>>13321780You have good intuitions here.
To drive this home more deeply, the negative log likelihood is literally a special case of policy gradients. And you can basically frame any machine learning objective function into an RL one if you fiddle with it enough.
More broadly however, the key to understanding RL is thinking about what we really are doing when we are optimizing.
In standard supervised learning, we construct an objective function, and the system optimizes that function. However we don't really care about the objective function, we care about performance on a given task. To put this concretely, you don't really give two shits about the value of the objective function of your trained neural network, you care about its accuracy. Generally speaking you can't derive a gradient for "accuracy", so you use a proxy objective function.
Reinforcement learning is special because it avoids this problem. You are indeed directly optimizing on task performance, not a proxy measurement. This might not seem like a big deal, but it is very significant.
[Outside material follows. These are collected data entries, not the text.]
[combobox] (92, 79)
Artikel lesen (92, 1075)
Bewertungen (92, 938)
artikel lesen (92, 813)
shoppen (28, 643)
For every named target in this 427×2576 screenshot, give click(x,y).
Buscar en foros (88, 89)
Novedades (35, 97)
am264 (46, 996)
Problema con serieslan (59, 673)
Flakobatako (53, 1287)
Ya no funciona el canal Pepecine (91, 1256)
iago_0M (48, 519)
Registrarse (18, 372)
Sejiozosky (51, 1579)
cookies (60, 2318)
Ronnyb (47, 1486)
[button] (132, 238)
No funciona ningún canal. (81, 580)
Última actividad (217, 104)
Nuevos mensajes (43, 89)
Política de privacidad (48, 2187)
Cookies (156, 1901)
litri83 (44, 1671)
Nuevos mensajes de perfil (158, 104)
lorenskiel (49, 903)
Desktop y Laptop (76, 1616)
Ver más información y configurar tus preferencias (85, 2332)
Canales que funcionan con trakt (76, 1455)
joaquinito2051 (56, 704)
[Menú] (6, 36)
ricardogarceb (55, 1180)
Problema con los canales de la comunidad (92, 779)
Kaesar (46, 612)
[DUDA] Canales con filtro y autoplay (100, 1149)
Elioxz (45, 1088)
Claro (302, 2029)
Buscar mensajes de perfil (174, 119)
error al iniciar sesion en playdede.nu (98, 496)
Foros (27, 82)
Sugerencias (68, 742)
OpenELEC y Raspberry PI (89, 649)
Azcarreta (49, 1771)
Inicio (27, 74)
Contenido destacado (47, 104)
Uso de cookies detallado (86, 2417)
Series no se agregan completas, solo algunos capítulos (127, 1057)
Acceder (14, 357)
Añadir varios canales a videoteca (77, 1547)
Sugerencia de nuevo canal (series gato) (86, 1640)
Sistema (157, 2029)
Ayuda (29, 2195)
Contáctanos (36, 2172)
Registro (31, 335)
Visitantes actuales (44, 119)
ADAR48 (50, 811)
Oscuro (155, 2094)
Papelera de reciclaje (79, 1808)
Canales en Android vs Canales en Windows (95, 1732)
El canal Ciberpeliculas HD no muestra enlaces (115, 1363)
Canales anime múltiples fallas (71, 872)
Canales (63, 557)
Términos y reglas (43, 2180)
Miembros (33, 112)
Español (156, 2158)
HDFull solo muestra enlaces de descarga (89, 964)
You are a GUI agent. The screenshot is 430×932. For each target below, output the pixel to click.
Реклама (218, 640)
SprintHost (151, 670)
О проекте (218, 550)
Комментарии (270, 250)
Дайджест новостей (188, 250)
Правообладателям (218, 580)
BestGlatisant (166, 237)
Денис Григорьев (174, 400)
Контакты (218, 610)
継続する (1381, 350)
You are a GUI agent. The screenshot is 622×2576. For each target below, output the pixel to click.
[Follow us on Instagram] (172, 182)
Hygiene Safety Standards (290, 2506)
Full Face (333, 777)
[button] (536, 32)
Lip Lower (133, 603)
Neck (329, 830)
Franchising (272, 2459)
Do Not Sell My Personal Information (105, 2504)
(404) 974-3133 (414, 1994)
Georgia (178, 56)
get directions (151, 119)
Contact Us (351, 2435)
I agree with your notion that an AGI will be modular. And in my mind that just strengthens the arguments for RL. The "central AGI model" can dole out rewards to the subsystems based on their contribution to task performance. You don't need to waste time tinkering with getting the right objective functions.
The other part of this that RL really highlights, is that any "intelligent agent" is ultimately defined by their environment, or their task. I don't think it would be possible to define an objective function for AGI, but it is conceivable that we can design environments that only something with general intelligence could thrive in. This makes the problem extremely more tractable.
I am basically in agreement with you, but its just these little nuances that make all the difference for me. And in general I do think representation learning is a valuable line of research.